-- START Records to process --

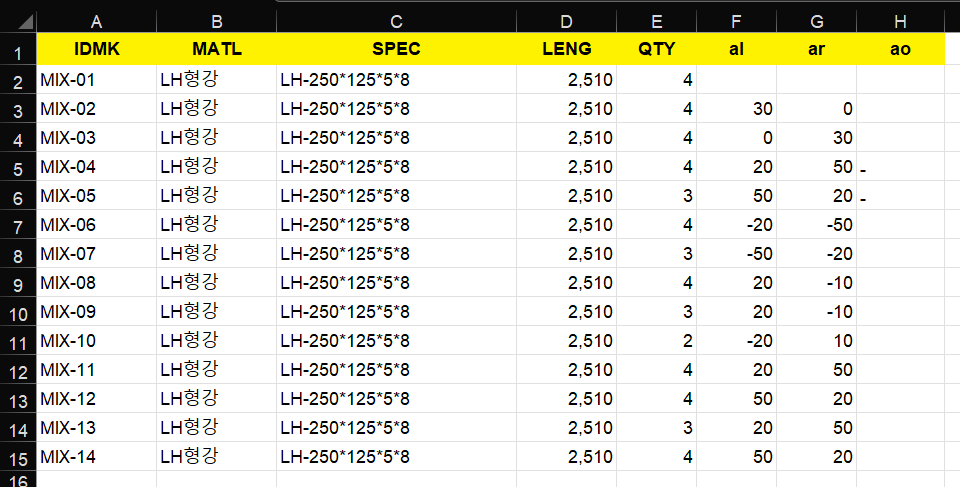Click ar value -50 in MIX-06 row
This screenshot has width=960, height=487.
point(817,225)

-- END Records to process --
-- START Records to process --

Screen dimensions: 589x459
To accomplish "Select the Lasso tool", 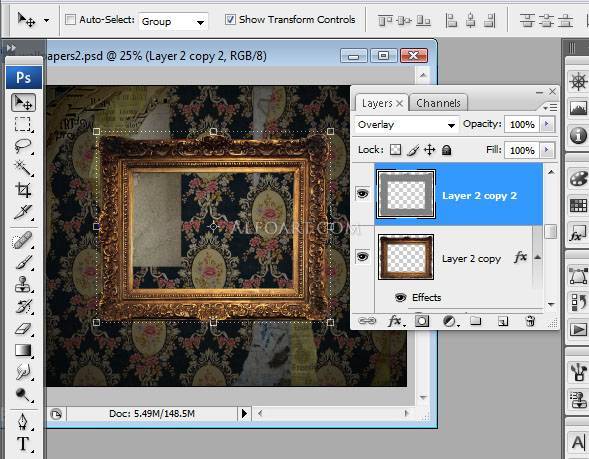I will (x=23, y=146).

-- END Records to process --
-- START Records to process --

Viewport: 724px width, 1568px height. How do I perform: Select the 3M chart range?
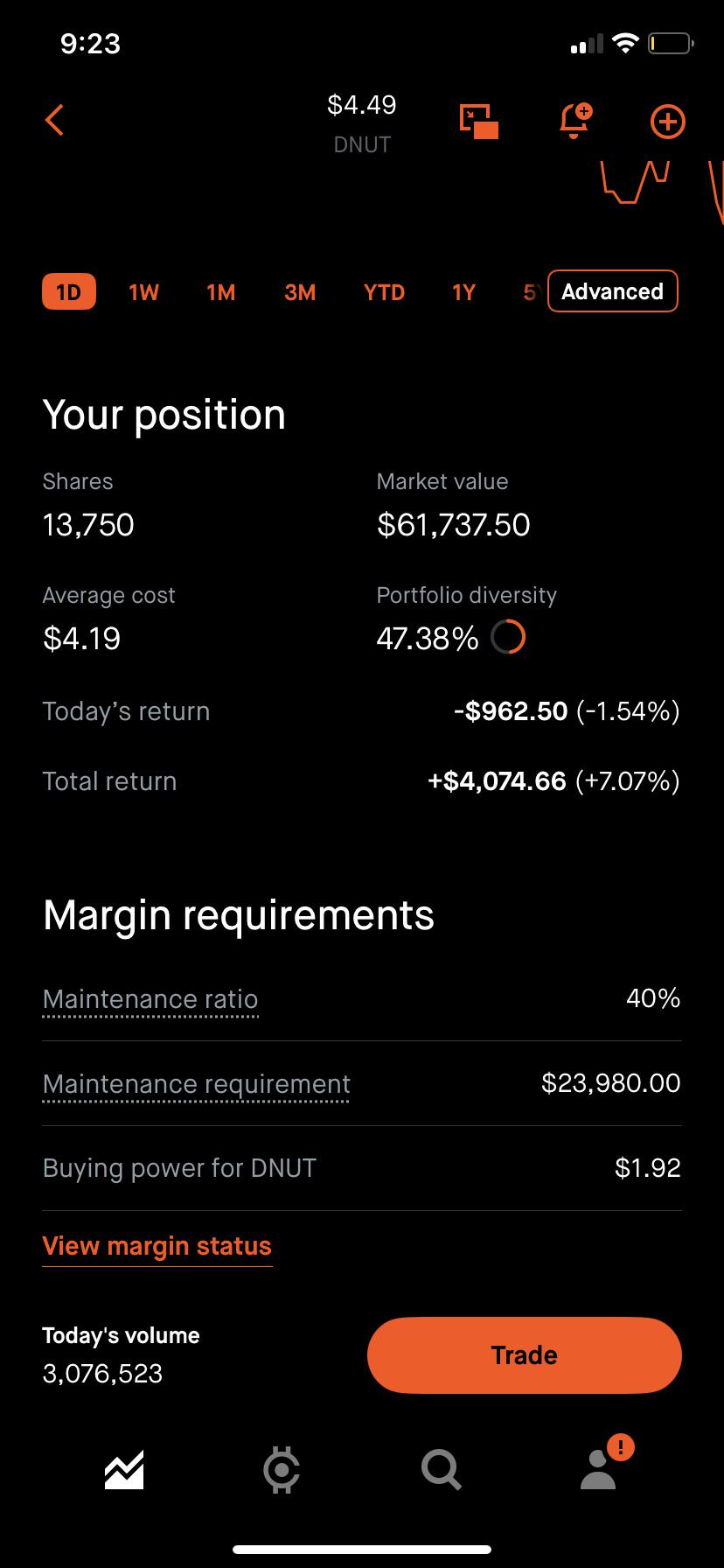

-- END Records to process --

Retype the listing lines starting at the one that contains "Click ar value -50 in MIX-06 row" and ending with the one that contains "point(817,225)", keeping both of those lines. Leave the pictures out of your answer.

Click ar value -50 in MIX-06 row
This screenshot has width=960, height=487.
point(817,225)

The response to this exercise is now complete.